Benjie: My wife, Lauren, is an art educator. When we moved, we decided to avoid the overhead of a building and instead go into the schools. We approached PTAs and parent associations because California was cutting arts funding.

We customized everything for each school. If they wanted one art teacher once a month for one class, we did it. Being in the schools gave us instant credibility with parents—they assumed we were an extension of the school district. At our height, we were in 20 to 22 different schools.

Returning to Brick and Mortar

David: When did you decide to open a physical location again?

Benjie: It was about 10 years ago. We were managing everything out of our home with two kids, and it was getting too distracting. We also realized we had no control over school contracts; a school could decide to hire our teacher directly and we’d lose a major contract instantly.

We looked for a small office but ended up with a 2,000-square-foot space. We opened with no students in the new area. On our grand opening, despite our marketing, only one kid signed up for two classes. We had to hustle, using the school flyers to market the physical studio until it finally picked up.

Staffing, Culture, and Benefits

David: How has your approach to hiring changed now that you have a staff of 60?

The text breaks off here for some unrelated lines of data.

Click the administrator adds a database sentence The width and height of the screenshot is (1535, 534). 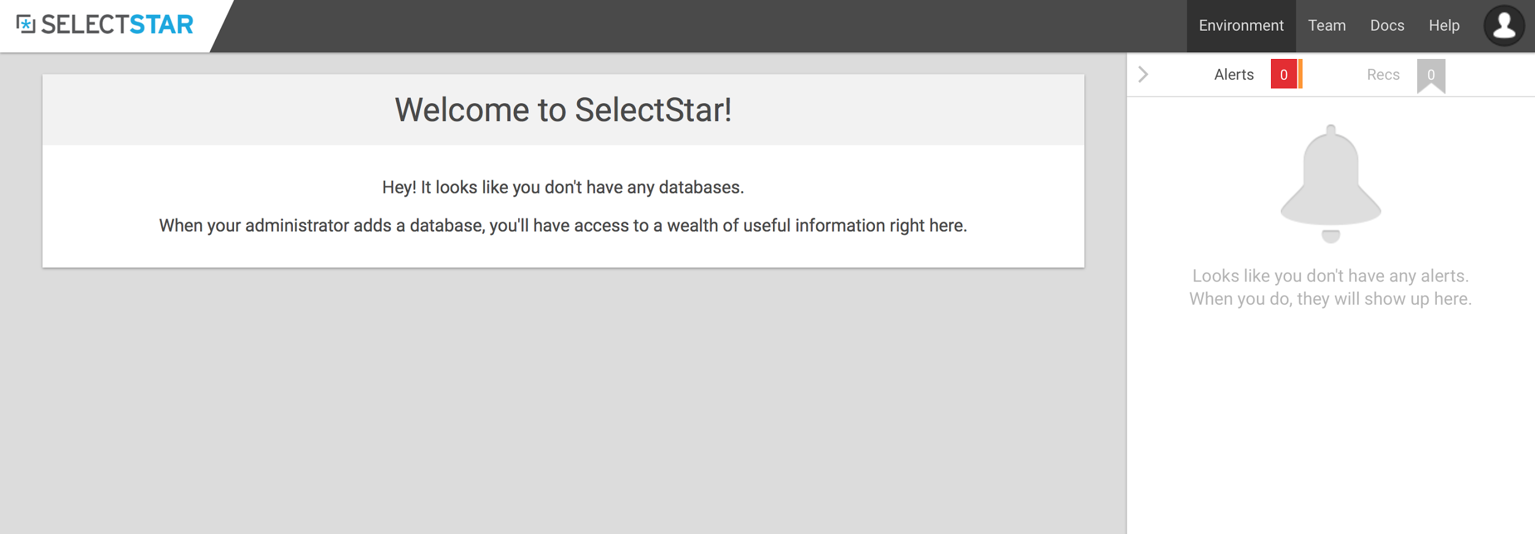click(x=563, y=226)
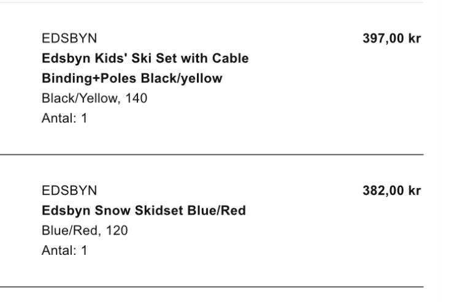Click the "Binding+Poles Black/yellow" title line
The image size is (460, 302).
[132, 78]
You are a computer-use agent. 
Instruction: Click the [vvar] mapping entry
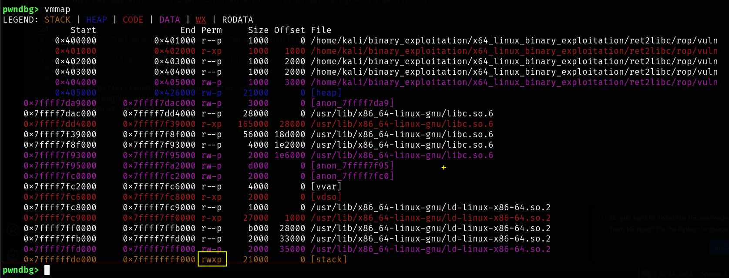[x=326, y=186]
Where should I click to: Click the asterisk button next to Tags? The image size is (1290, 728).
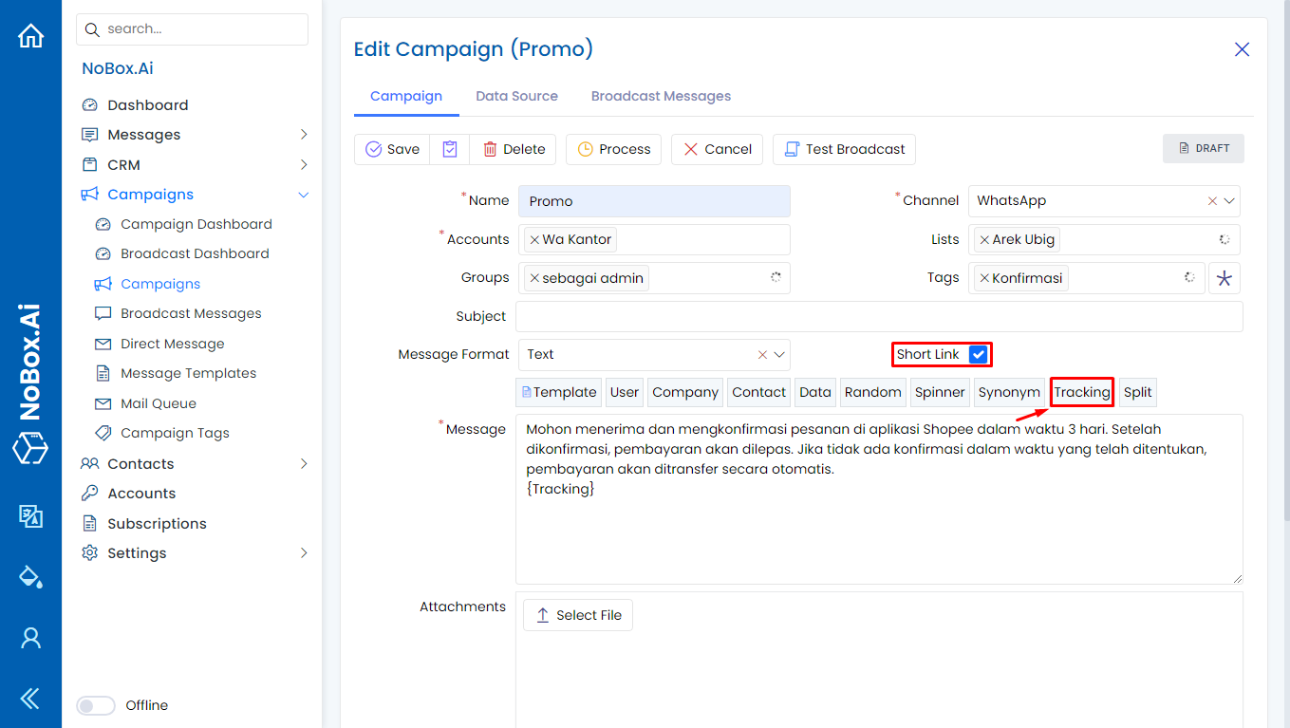(1224, 278)
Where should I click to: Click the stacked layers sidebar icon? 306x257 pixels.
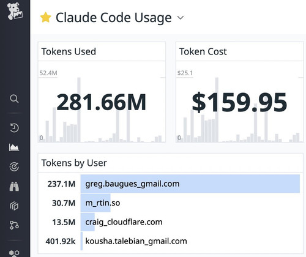click(x=14, y=206)
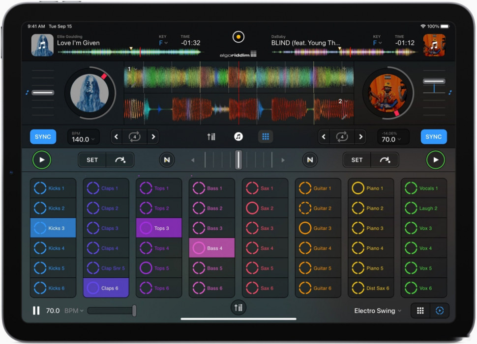Select the music note library icon
The width and height of the screenshot is (477, 344).
pyautogui.click(x=239, y=136)
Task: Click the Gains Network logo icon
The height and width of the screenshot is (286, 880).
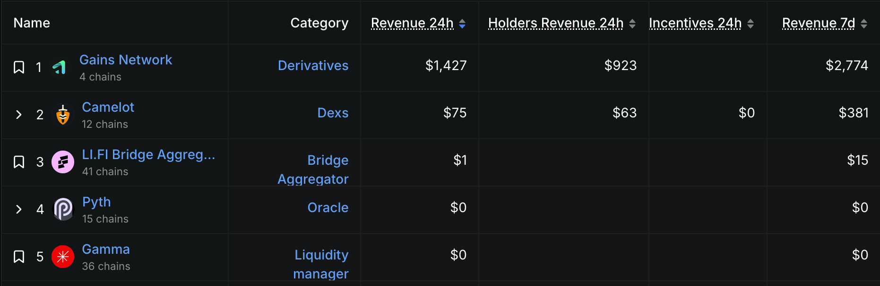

Benjie: We moved from independent contractors to employees, which added costs but gave us more stability. We are very big on references; we require at least three back before we hire anyone.

We also focus on culture. We offer 401ks and something the staff loves: free music lessons. About 60% to 70% of our staff take lessons from each other. It’s a great perk, and it actually helps the business because a piano teacher taking ukulele lessons can eventually sub for those classes.

The “Art Fundamentals” Curriculum

David: Tell us about the Art Fundamentals program you license out.

Benjie: We realized many music studio owners want to add art but are afraid of the mess or don’t know the curriculum. We created a “no-mess” art program—no sinks or hosing down floors required. It uses no-mess clay, watercolors, and oil pastels.

We package the curriculum, marketing templates, and coaching for other owners. It’s highly profitable because if you already have 100 music students, 15% to 20% will likely sign up for art without you spending a dime on additional marketing.

Final Advice for Studio Owners

David: What advice would you give your 23-year-old self?

Benjie: Think scale from day one. Even if you only have three students, set up systems as if you have a thousand. If you have bad systems at 100 students, you’ll be in serious trouble at a thousand. Also, don’t stress. It won’t always work out the way you think it will, but it is going to work out.